Anonymous Coward | more than 5 years ago | (#26300937)

If Volvo wants to try it, let them do it (what your problem with it?). It's a noble goal and even if it only makes traffic a few percent safer it's another little step forward.

All car manufacturers should have this on their agenda.

Get on with it. (3, Interesting)

thesolo (131008) | more than 5 years ago | (#26300971)

Why don't they just get on with the computer-driven cars already? All you need to do is look at the tech coming out of car companies to see where we're headed.

So where does that leave us? We now have cars that will follow other cars to the point of stopping entirely, can park themselves, will stay in the lane on their own (to a point)...the obvious goal here is to remove more & more of human input from driving.

So can we just skip all of this crap and go right to the computer-driven car, so we never have to worry about insurance premiums, speeding tickets, drink-driving, falling asleep at the wheel, and all of the rest of the nonsense that goes along with cars?

On the flip side, if you're a sports-car enthusiast, this is likely to be the last generation where one can purchase a raw, loud, driver's car. We're going to wind up like the character in Rush's Red Barchetta before we know it.

accident proof or just 100% safe from injury? (1)

hellfire (86129) | more than 5 years ago | (#26300981)

In TFA, Thomas Broberg was directly quoted saying this:

"Our aim for 2020 is that no one should be killed or injured in a Volvo car"

The article then proceeds like this:

So how can such a worthy goal be achieved? Broberg's reply would be that Volvo is working on the world's first accident-proof car.

100% injury free and accident proof are two different things. A car can't be accident proof, there are too many environmental factors outside of the car that you can't control, most importantly the other driver and their car. However, I can see within the realm of reality that you could build a safe shell around the passenger compartment in order to save the passengers and driver from injury. A bit tough and no doubt expensive, but possible.

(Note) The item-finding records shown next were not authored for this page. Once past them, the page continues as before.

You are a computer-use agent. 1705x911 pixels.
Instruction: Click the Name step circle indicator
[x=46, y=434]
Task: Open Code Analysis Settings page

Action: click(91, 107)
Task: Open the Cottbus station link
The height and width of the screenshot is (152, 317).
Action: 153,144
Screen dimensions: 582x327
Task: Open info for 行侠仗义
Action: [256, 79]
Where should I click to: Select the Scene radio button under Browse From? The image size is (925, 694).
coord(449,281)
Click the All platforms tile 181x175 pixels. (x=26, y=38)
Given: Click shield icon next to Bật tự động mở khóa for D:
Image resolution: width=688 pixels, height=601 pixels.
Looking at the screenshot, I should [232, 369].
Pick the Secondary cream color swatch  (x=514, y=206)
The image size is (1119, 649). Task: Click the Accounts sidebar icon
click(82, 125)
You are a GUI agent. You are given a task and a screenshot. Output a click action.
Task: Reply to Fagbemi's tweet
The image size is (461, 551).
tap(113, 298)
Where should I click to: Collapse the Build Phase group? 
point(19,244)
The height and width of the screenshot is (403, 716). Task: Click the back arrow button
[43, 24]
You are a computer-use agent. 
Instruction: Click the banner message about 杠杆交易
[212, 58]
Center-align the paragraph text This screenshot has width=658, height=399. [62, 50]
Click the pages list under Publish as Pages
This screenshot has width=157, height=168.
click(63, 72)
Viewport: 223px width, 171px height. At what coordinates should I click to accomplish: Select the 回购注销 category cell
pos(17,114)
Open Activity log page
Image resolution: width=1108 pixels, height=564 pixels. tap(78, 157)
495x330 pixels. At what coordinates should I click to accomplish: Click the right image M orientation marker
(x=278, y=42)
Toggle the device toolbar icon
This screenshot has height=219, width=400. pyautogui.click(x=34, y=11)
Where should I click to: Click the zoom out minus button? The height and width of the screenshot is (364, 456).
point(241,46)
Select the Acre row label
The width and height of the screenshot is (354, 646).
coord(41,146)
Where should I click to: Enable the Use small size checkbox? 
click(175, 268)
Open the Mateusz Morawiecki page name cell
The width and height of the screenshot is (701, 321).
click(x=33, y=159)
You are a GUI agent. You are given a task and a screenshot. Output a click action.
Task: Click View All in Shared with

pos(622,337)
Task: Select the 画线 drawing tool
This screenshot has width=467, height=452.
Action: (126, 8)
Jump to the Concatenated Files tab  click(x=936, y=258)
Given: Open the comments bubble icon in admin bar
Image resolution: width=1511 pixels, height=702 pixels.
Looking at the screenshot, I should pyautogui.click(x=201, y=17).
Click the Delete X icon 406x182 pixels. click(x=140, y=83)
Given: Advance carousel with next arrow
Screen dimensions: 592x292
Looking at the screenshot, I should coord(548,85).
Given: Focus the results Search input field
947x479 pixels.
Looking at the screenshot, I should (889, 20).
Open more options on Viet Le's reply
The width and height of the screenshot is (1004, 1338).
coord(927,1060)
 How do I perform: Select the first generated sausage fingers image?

It seems like the accident proof statement was the article putting words into Broberg's mouth. Am I too far off base?

Demolition man (1)

thetoadwarrior (1268702) | more than 5 years ago | (#26301019)

It would be cool to have something like demolition man where the car fills with foam. I'm not sure if it would work in real life but someone should try it.

So Volvo 2020 is a tank then? (1)

roman_mir (125474) | more than 5 years ago | (#26301031)

So the only way to make sure that people in a Volvo ALMOST never get killed is to make it a tank. It better be a huge one too, in case a train hits it. Still, probably won't do good against another Volvo tank.

It should weigh 80 tons and go no faster than 120km/h. At that point the survivability for Volvo drivers will be almost completely assured. I am not that positive about drivers of other cars, pedestrians, houses, bridges and even roads though.

GM & Chrysler's managment are on it . . . (1)

PolygamousRanchKid (1290638) | more than 5 years ago | (#26301037)

by 2020 "no one should be killed or injured in a Volvo car."

If it wasn't for those meddling taxpayer kids, GM and Chrysler could have achieved that no one would be killed in a GM or Chrysler car, as well.

Well, at least until the last ones get off the road.

Note: Volvo belongs to Ford ... coincidence, I think not!

Collision Proof? (1)

flyneye (84093) | more than 5 years ago | (#26301041)

Collision Proof suggests the care will never collide.
Collision Resistant will keep the Ambulance chasing shysters off Volvos doorstep.
Letting the car make navagational decisions is akin to CNC dentistry. It may look good on paper,it may bring accolades around the coffee pot ,but eventually someones gonna get their Volvo sucker-punched by a semi-truck when it stops for a squirrel and need some new fillings.
Are you gonna open your mouth for the machine?

I heard (2, Funny)

mandark1967 (630856) | more than 5 years ago | (#26301061)

that if the car senses a collision is imminent, regardless of its attempts to prevent it, that it just explodes so it can maintain it's "collision proof" claim.